*** Material shown ***

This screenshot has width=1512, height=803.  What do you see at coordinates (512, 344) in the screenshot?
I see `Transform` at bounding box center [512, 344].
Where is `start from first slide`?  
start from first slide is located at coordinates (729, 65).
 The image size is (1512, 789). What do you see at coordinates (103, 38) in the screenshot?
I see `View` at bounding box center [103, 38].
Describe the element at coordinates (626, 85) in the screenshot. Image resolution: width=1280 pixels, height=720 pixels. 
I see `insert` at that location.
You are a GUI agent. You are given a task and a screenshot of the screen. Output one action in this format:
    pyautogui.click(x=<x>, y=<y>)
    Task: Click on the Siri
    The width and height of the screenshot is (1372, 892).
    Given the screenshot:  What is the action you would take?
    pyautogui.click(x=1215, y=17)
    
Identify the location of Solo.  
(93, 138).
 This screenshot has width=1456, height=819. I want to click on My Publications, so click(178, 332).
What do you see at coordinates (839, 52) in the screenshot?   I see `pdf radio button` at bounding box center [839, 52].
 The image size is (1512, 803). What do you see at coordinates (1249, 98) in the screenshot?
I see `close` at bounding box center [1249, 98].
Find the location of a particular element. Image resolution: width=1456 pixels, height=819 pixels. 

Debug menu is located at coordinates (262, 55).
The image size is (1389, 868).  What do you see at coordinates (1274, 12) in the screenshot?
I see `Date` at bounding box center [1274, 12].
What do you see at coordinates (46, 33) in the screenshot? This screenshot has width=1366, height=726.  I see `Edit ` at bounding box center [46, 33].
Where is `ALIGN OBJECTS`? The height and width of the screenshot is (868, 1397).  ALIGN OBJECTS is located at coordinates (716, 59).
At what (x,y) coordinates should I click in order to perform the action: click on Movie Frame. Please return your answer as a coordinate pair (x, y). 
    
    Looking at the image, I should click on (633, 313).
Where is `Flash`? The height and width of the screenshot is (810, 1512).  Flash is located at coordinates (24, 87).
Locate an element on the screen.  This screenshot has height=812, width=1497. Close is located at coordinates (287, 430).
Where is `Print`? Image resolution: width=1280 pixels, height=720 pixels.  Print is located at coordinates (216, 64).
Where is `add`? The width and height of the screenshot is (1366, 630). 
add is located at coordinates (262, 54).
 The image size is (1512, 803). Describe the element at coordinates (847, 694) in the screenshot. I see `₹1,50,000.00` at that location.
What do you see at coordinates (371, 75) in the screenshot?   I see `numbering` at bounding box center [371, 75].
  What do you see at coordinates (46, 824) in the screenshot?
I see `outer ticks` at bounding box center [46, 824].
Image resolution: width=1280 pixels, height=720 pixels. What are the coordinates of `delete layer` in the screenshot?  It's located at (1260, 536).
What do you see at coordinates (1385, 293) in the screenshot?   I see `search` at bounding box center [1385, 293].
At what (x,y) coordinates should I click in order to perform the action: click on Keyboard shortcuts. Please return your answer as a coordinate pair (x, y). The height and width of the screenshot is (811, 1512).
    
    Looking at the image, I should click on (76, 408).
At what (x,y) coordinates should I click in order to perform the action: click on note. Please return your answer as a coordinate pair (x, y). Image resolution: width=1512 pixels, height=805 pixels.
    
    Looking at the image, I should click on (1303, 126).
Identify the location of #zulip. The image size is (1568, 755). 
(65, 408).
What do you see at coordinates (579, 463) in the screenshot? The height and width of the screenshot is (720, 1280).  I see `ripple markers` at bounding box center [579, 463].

***

_Direction:_
Which lines in the records above contain the word "pair"? List each of those lines in full.

_Complete response:_
At what (x,y) coordinates should I click in order to perform the action: click on Movie Frame. Please return your answer as a coordinate pair (x, y). 
At what (x,y) coordinates should I click in order to perform the action: click on Keyboard shortcuts. Please return your answer as a coordinate pair (x, y). The height and width of the screenshot is (811, 1512).
At what (x,y) coordinates should I click in order to perform the action: click on note. Please return your answer as a coordinate pair (x, y). Image resolution: width=1512 pixels, height=805 pixels.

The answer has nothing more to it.